Published: April 21, 2014

On Aug. 28, 2009, after a heavy rainfall, the smell of gasoline arose in the basement of the home shared by Alessandra Riscatti, Elisabetta Riscatti, and Laszlo Beres. Worse yet, later that day, flames erupted from the sewer and spread through the house.

Alessandra and Laszlo battled the fire while waiting for the Parma Fire Department. By the time they escaped their home, each had inhaled smoke that contained toxic substances, and Alessandra required treatment for carbon monoxide poisoning and smoke inhalation.

The fire was extinguished, but the interior of the house and most of the personal items inside were destroyed or damaged.

Investigations by the Ohio Bureau of Underground Storage Tank Regulation (“BUSTR”), the Parma Fire Department (“PFD”), the EPA and the sewer district revealed gasoline in an observation well, gasoline-contaminated groundwater, and the continuous flow of gasoline from a nearby gas station into the sanitary sewer main on State Road. The gas station was ordered shut immediately.

BUSTR ordered an excavation of the tank system and discovered that drainpipes connected an underground storage-tank cavity under the gas station to the sewer main on State Road. That connection had been in place since the pipes were installed in 1982 to keep the tank from floating in case of rising groundwater during rain or snowmelt. But over the years the pipes caused continual dumping of gasoline-contaminated groundwater into the sewer main, and eventually into the sewer lines of homes along State Road.

The homeowners alleged that in early 2008, they, their neighbors, and motorists in the area, had contacted the PFD to report a strong odor of gasoline inside their houses and along the road. PFD discovered heavy gasoline vapors in the sewer main, and a BUSTR investigator found gasoline visibly leaking from a pump filter into a catch basin at the gas station. The sewer district confirmed the station as the source of the odors but failed to inform the homeowners.

After that discovery, BUSTR cited the owner of the station for failing to periodically inspect the equipment at the station. But despite that citation, and eight prior documented gas leaks starting in 1989, the station owner made no effort to determine how the toxins got into the neighborhood homes.

The homeowners maintained that they had complained of gasoline odors since 1982, but that the PFD, the EPA, BUSTR, the sewer district and the station owner all assured them that the odors were from natural sources, not the station.

As a result, the homeowners alleged that they were exposed to toxic gasoline vapors – without knowing the danger or origin – from 1982 until the flames burst into the Riscattis’ basement.
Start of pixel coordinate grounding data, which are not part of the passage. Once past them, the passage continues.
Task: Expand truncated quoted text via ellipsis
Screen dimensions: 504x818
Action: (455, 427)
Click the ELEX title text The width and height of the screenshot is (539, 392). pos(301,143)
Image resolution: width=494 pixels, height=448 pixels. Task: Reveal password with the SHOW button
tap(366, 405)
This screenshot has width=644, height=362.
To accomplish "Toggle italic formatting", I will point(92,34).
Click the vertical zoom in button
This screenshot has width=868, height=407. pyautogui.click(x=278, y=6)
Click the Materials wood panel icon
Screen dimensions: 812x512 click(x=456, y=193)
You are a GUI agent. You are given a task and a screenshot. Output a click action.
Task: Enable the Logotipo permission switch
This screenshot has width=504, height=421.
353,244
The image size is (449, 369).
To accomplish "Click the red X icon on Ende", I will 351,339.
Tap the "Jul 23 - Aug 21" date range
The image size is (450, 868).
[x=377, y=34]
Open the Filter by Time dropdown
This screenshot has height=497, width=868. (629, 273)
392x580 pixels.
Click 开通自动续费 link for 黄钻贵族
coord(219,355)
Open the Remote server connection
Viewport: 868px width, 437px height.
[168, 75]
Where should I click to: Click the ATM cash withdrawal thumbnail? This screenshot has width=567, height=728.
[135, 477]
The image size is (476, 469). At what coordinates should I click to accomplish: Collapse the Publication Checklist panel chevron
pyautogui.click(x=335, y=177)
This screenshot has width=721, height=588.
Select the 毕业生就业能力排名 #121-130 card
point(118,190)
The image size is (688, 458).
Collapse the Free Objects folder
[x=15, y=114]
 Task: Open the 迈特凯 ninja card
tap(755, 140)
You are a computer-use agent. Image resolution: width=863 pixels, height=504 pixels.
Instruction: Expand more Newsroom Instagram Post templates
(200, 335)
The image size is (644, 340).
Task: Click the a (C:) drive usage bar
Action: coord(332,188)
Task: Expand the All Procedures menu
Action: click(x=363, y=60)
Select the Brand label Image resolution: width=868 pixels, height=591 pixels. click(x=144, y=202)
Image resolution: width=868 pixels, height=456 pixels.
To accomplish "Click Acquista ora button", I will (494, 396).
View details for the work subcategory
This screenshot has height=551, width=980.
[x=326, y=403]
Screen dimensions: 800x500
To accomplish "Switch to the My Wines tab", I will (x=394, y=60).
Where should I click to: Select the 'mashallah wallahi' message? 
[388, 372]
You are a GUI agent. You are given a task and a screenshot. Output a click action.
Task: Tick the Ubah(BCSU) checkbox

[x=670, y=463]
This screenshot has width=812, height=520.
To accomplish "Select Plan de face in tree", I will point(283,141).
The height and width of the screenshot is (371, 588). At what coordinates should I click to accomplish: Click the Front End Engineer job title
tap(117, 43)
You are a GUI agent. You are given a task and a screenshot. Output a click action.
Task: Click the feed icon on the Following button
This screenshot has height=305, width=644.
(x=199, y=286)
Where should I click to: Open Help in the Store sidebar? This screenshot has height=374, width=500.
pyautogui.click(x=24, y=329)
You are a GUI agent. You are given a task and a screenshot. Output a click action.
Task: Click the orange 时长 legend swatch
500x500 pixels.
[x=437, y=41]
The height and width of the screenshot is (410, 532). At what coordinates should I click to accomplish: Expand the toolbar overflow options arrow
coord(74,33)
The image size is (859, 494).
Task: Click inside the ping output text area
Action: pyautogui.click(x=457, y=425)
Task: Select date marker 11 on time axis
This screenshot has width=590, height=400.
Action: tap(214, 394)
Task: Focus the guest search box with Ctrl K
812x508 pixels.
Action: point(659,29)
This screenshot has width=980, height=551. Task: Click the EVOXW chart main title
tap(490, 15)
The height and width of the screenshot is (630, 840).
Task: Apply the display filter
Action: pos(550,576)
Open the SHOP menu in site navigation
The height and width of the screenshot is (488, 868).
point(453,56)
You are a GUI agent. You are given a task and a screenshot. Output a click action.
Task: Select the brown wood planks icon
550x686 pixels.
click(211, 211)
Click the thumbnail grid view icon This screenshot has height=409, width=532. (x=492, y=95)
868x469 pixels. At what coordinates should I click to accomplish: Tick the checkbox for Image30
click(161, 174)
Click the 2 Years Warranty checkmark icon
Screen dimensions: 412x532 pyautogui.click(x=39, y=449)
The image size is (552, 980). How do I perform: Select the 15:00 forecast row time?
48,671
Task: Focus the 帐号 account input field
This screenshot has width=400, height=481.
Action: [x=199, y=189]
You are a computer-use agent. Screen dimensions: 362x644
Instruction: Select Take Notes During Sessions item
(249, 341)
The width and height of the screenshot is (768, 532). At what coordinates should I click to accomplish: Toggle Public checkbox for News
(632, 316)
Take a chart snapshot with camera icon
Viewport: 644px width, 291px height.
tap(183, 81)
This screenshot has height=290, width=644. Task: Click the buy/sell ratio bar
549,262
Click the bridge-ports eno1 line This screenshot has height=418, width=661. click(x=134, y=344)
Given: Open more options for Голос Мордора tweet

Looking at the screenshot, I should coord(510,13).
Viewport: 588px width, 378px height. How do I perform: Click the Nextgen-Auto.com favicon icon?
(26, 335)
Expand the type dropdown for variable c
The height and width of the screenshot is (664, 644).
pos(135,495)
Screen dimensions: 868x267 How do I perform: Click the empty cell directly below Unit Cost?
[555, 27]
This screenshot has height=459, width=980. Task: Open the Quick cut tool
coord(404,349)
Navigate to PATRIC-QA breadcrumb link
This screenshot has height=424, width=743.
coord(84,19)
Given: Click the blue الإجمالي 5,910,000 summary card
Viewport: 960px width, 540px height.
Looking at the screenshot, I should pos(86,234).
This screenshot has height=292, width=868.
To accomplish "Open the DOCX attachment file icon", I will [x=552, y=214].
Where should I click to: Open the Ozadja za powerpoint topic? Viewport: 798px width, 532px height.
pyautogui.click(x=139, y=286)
The homeowners brought suit against various defendants, including the county. Their complaints asserted that the county’s failure to properly maintain and operate the sewer system constituted a tort – or wrongful act – for which the county lacked immunity.

Before the lawsuit even got started the county filed several motions to try to end it. The first motion sought judgment on the pleadings – on the theory that the homeowners’ cause of action had not been filed within the two-year statute of limitations applicable to lawsuits filed against political subdivisions, such as cities and counties.

The trial court denied the motion, and the county appealed. The court of appeals concluded that it did not have jurisdiction to consider the statute-of-limitations claim due to the lack of a final, appealable order. After that, the county turned to us – the Ohio Supreme Court.

About a decade ago the Ohio legislature passed the Political Subdivision Tort Liability Act. The Act generally shields political subdivisions from liability in order to preserve their fiscal integrity.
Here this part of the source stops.